* Instructions
1) Reproduce the passage on study limitations word for word, starting at "The limitations of" and ending at "our study findings.".
2) Translate this sentence from the passage on study limitations into Spanish: "There is a need for future studies examining the effects of taping on symptomatic disorders."

━━ Source extract

The limitations of this study can be listed as follows; first, asymptomatic female athletes with no history of injury were evaluated. There is a need for future studies examining the effects of taping on symptomatic disorders. Secondly, participants were evaluated within approximately 20-25 minutes after taping. This period was perhaps sufficient to reveal the possible effects, but studies to determine the long-term effects of taping are needed to obtain more precise information. Finally, there was no study found in the literature that scientifically demonstrates whether Dynamic® taping has an effect on vertical jumping performance. Further studies are needed to clarify the clinical significance of our study findings.

━━━━
━━ Provided data

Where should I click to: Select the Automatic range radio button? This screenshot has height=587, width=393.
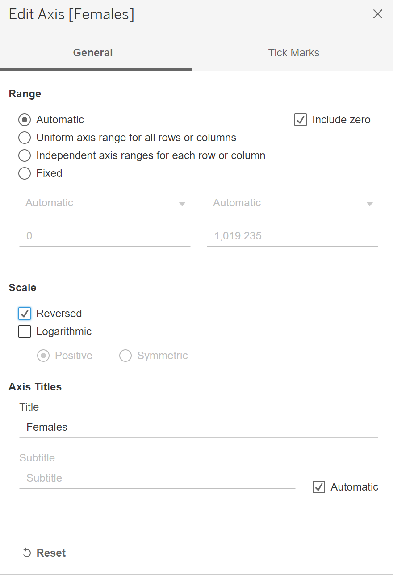click(25, 120)
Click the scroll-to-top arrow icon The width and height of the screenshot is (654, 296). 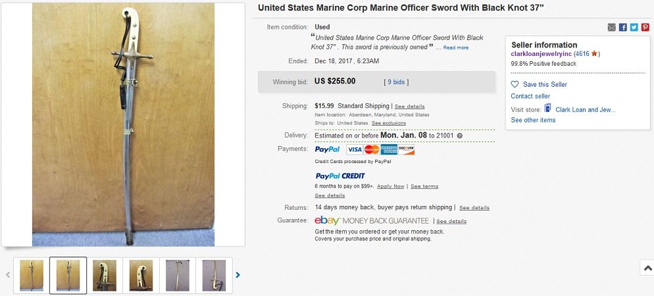(647, 268)
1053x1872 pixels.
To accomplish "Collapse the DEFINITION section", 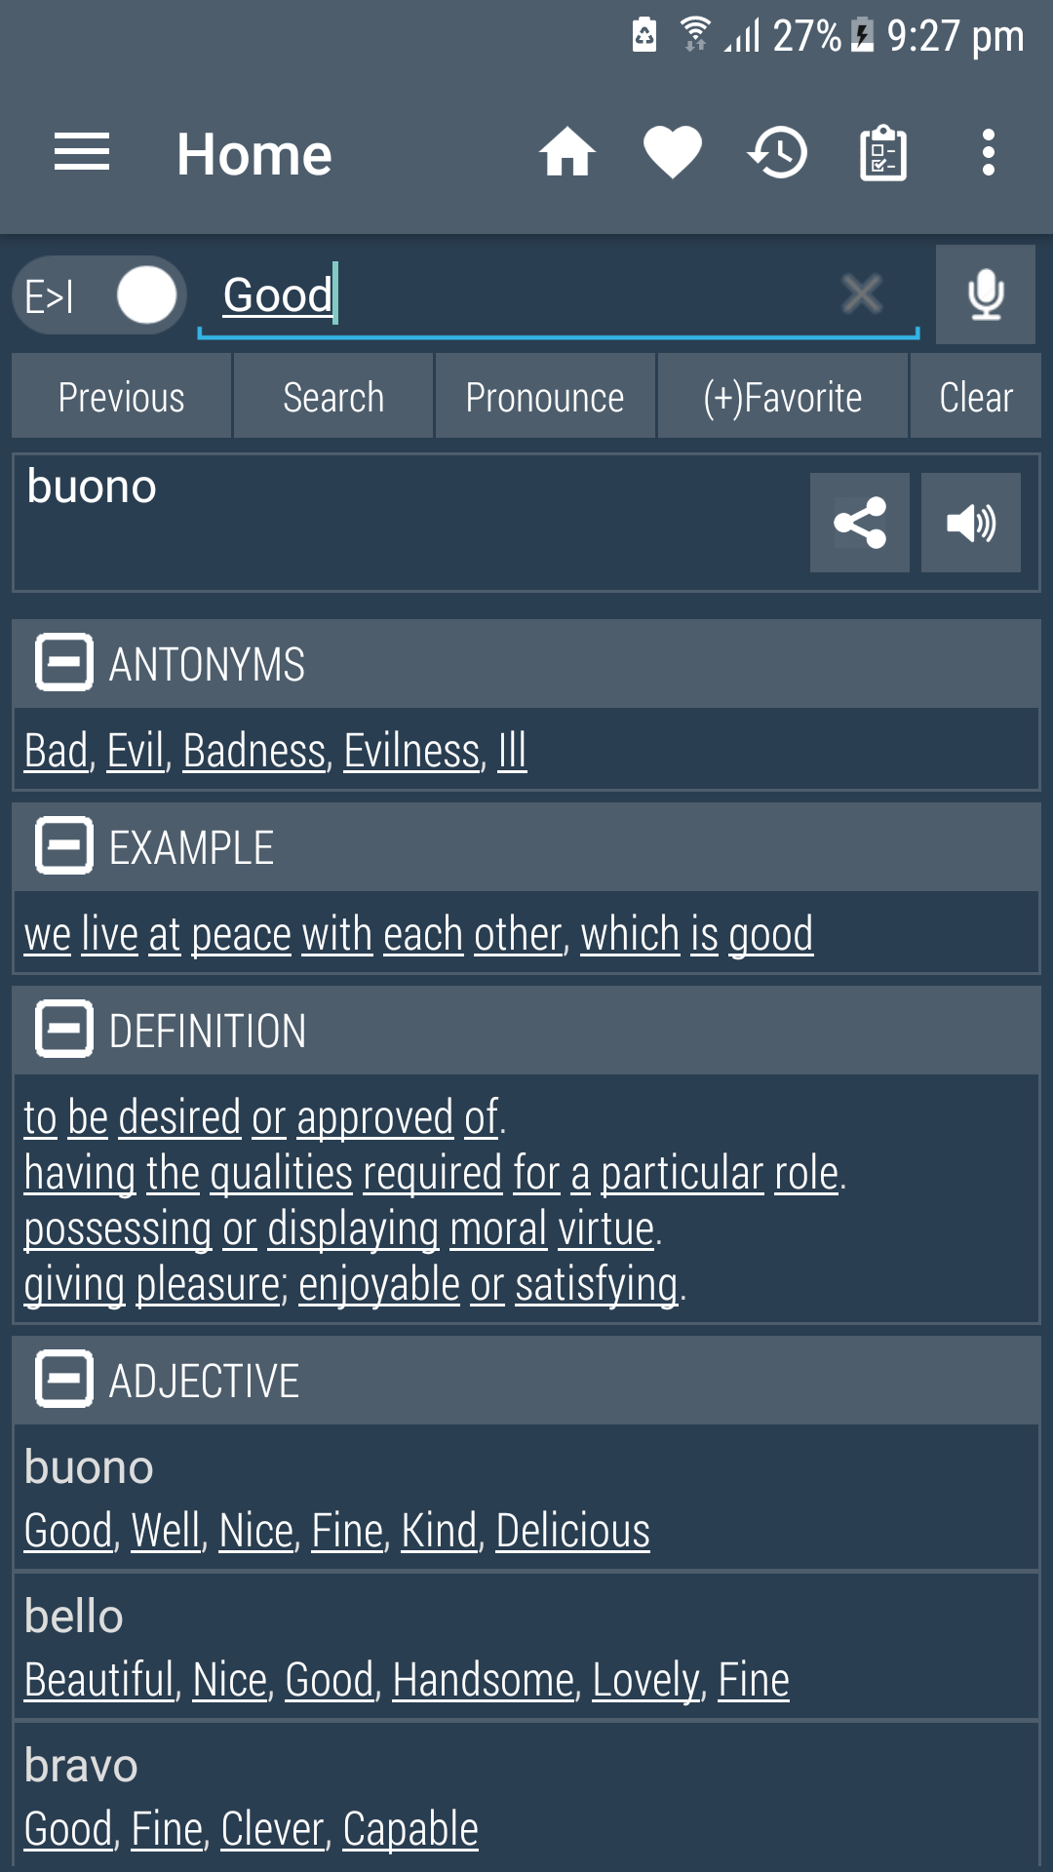I will tap(64, 1030).
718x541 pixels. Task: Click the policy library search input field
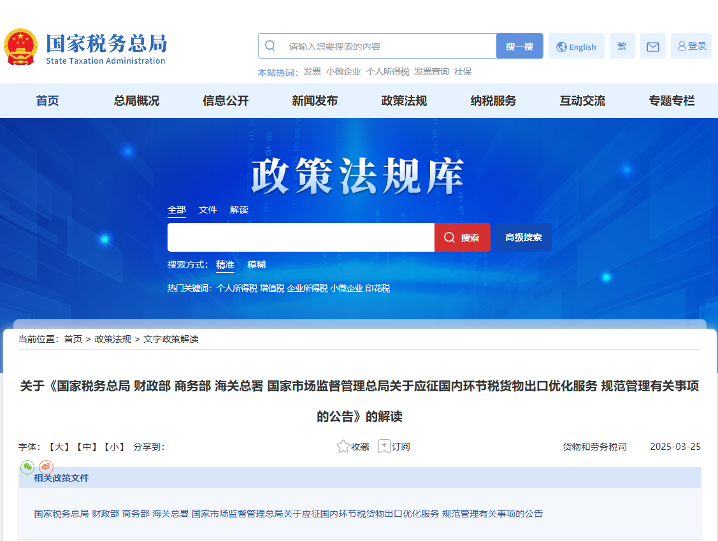pyautogui.click(x=301, y=238)
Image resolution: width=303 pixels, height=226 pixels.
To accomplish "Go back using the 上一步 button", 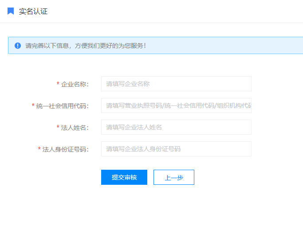I will pos(174,177).
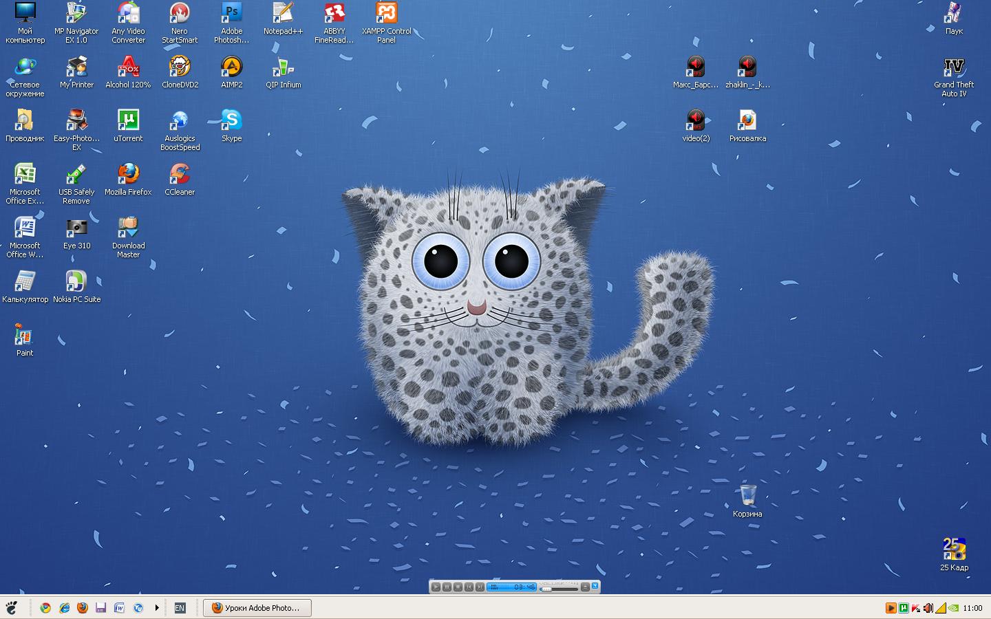Select the Skype desktop shortcut
The width and height of the screenshot is (991, 619).
pyautogui.click(x=231, y=120)
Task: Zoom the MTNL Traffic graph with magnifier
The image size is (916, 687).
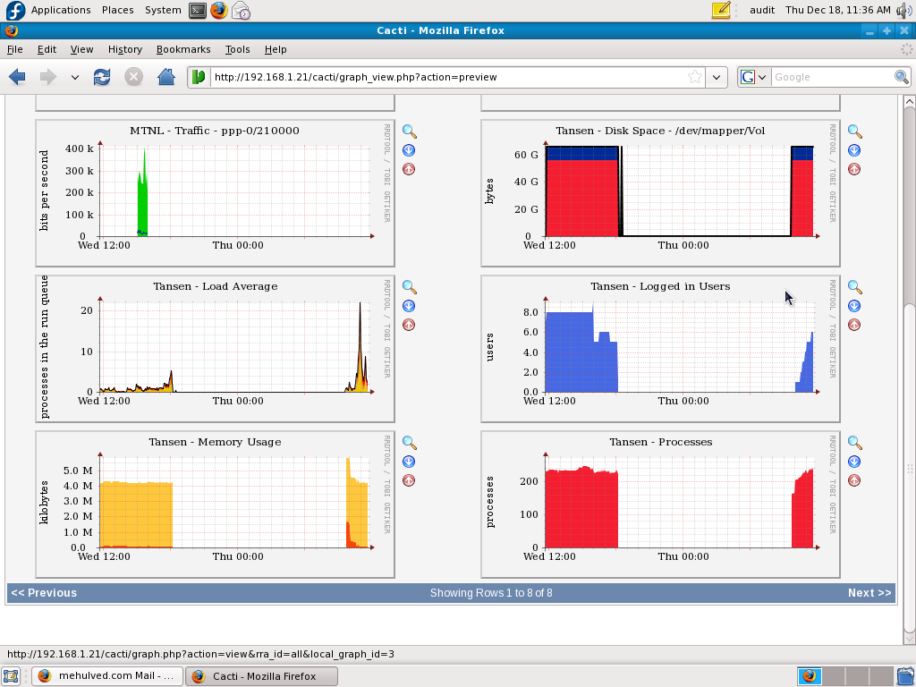Action: [x=410, y=131]
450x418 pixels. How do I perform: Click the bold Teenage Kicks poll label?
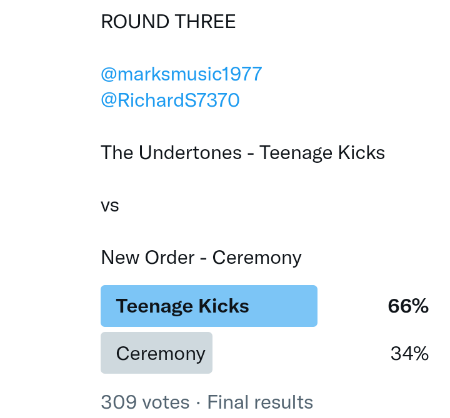pyautogui.click(x=183, y=306)
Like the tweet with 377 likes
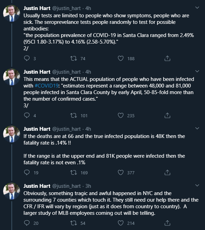This screenshot has height=230, width=205. pos(121,173)
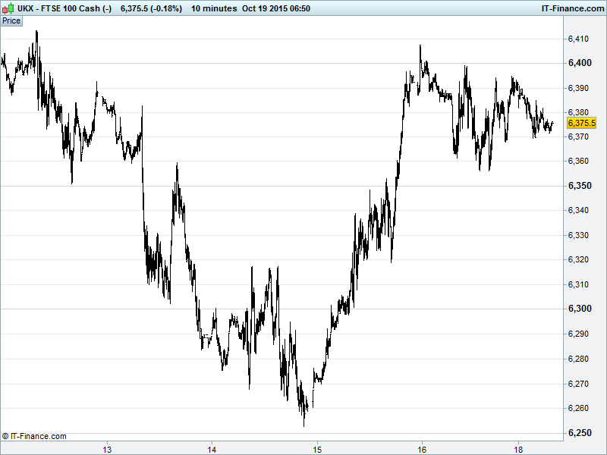Click the 6,250 level on price axis

(x=580, y=432)
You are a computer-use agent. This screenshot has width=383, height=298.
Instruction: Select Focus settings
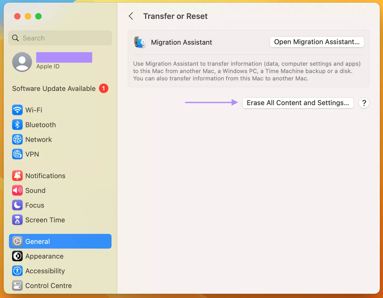point(34,205)
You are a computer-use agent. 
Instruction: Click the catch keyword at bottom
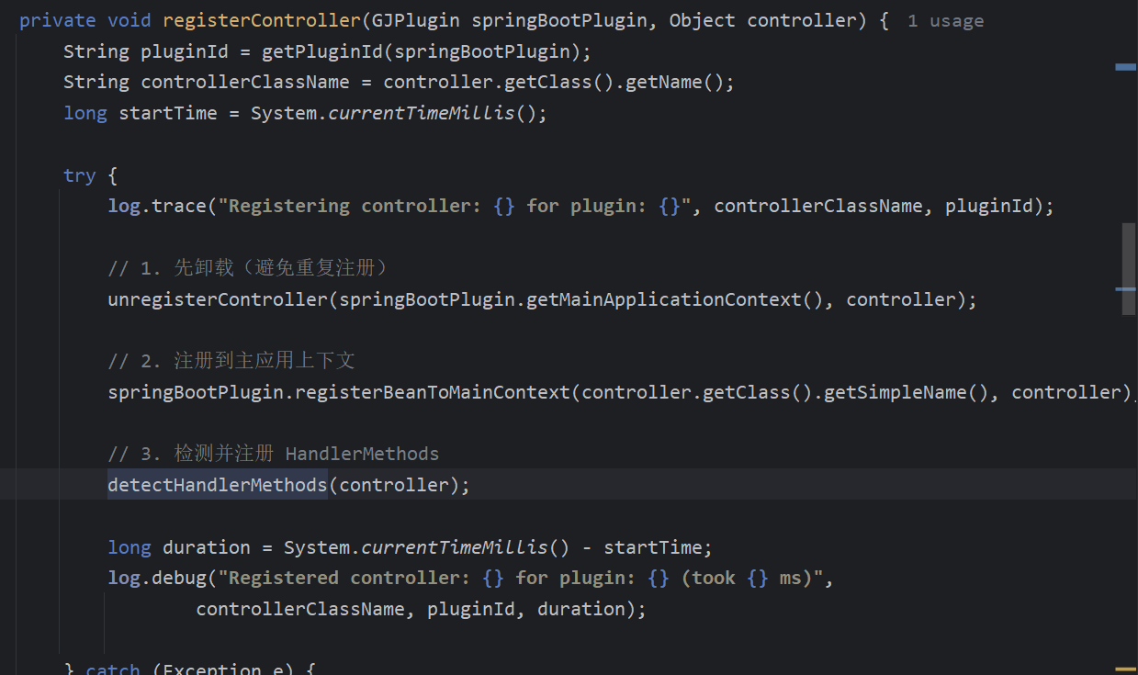tap(113, 668)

━━━━

* Task answers
1)
The limitations of this study can be listed as follows; first, asymptomatic female athletes with no history of injury were evaluated. There is a need for future studies examining the effects of taping on symptomatic disorders. Secondly, participants were evaluated within approximately 20-25 minutes after taping. This period was perhaps sufficient to reveal the possible effects, but studies to determine the long-term effects of taping are needed to obtain more precise information. Finally, there was no study found in the literature that scientifically demonstrates whether Dynamic® taping has an effect on vertical jumping performance. Further studies are needed to clarify the clinical significance of our study findings.

2) Se necesitan estudios futuros que examinen los efectos del vendaje en los trastornos sintomáticos.